Monday March 11, 2013
As property prices soar M'sians face the dilemma to sell or buy, or is REITs the answer?
Financial Snacks - by Joyce Chuah
RISING property prices has has brought about two mind-boggling questions posed by property investors: Should I sell my property now that prices have risen? Should I wait for prices to fall before I buy another real estate?
These are hard questions to answer. New property owners are waiting for lower prices whilst current owners are raising their prices hoping to cash in on the price frenzy.
The bottom line is, we just don't know when real estate prices will ever stop escalating.

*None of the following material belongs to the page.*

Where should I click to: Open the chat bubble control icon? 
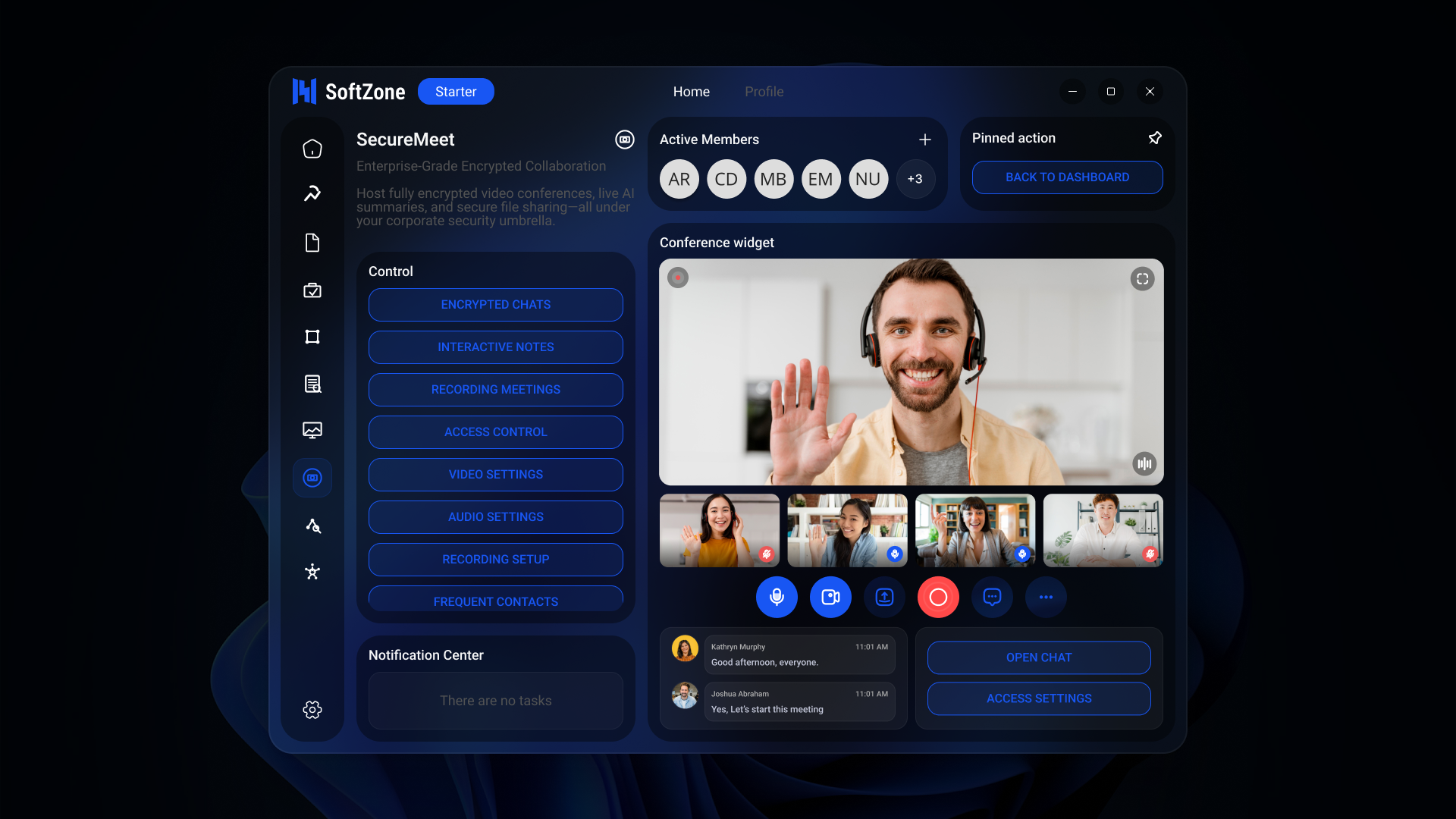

Just when we think prices have stabilised, new property developments are launched at even higher levels!
Instead of buying actual bricks and mortar when investing in real estate, there is as an investment vehicle that offers investors a share in the real estate market in a far more liquid form with the potential to reap higher returns − real estate investment trust, or REIT in short.
REIT is an investment vehicle that proposes to invest at least 50% of its total assets in real estate, whether through direct ownership or through a single-purpose company whose principal asset comprises of real estate.
The main investment theme for REITs is to own and invest in income-producing real estate which can include commercial buildings, shopping malls, hotels, resorts, self-storage facilities, warehouses, apartments and even car park spaces.
REITs are similar to unit trust funds that are professionally managed by an appointed management team to manage the underlying REITed' assets.
The benefit of owning a REIT is that an investor shares in the rental incomes of the real estate owned by the REIT without having to buy these assets directly.
Since it is a traded equity, an investor can profit from capital appreciation of its price as well and it is easily converted into cash by selling it.
Tenant management, maintenance fees, real property gains tax and other payments would usually be taken care of by the managers of the REIT, unlike owning a property directly.
In Malaysia, investors are also given a special withholding tax of 10% on the dividends received from REITs. First introduced in 2006, this is valid until Dec 31, 2016.